▶ [Description of the task] Each line of the data below holding the word "This" must be copied.

▼▼▼

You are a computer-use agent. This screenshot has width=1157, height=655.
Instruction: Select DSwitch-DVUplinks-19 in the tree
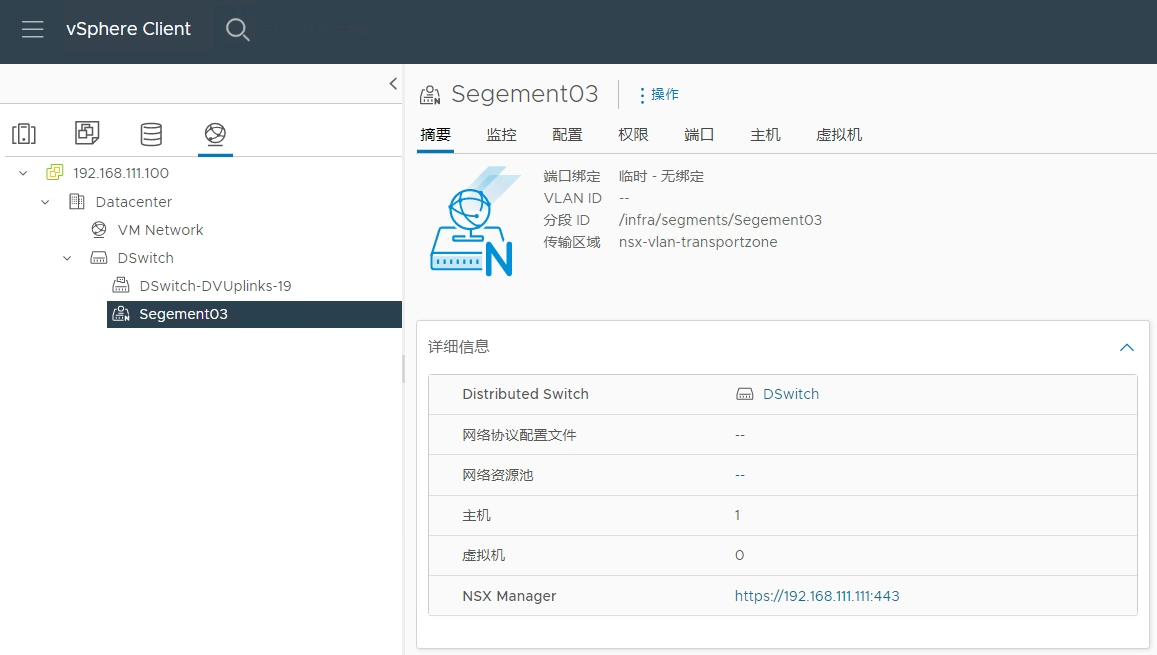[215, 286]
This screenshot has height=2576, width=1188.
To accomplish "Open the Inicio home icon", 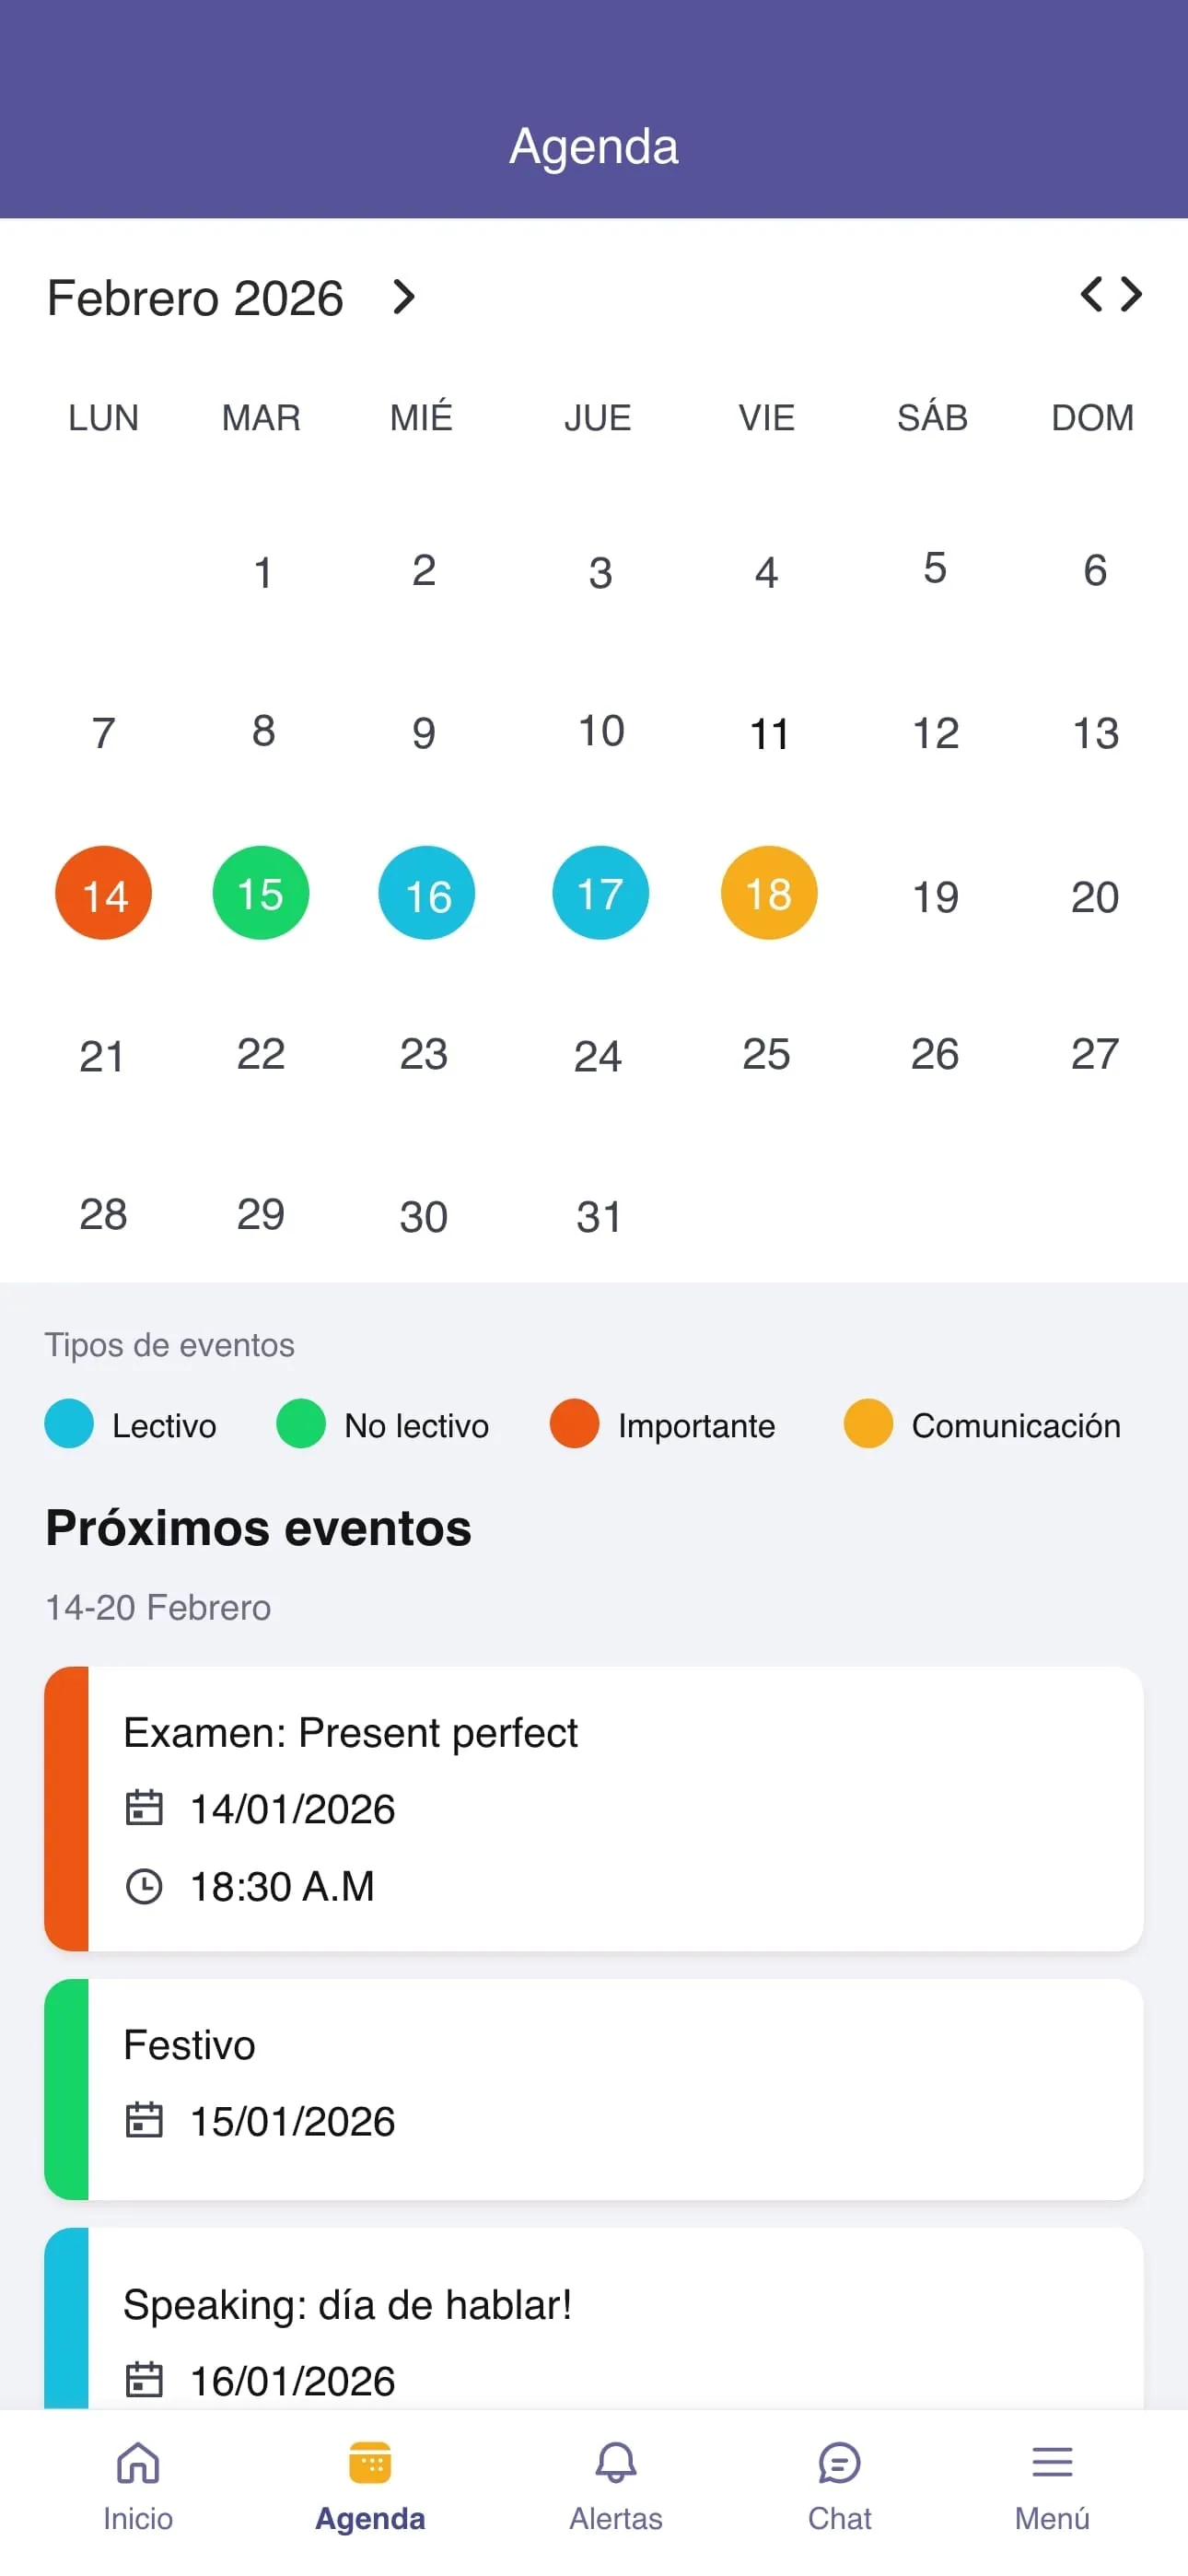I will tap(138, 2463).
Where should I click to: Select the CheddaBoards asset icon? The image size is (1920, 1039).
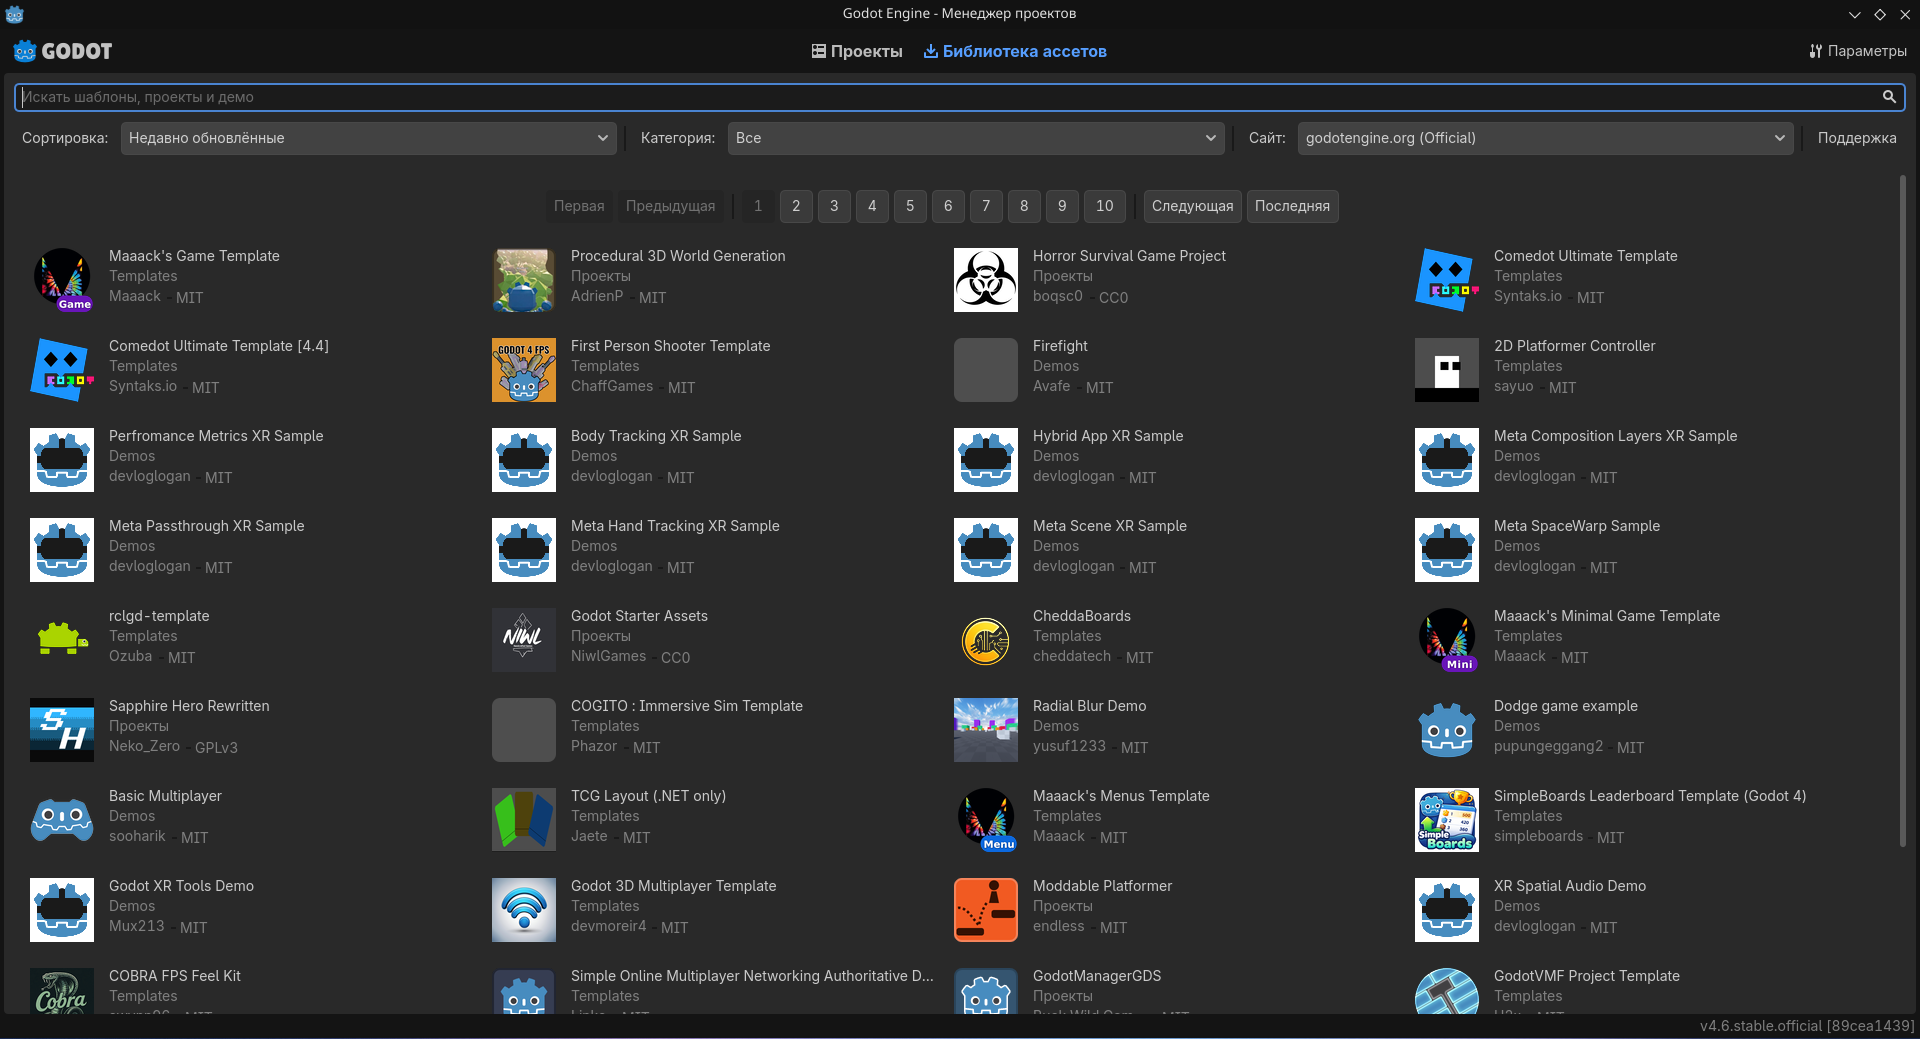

▲▲▲

▶ [Written reply]
You are a computer-use agent. This screenshot has width=1157, height=655.
This screenshot has height=2576, width=1188.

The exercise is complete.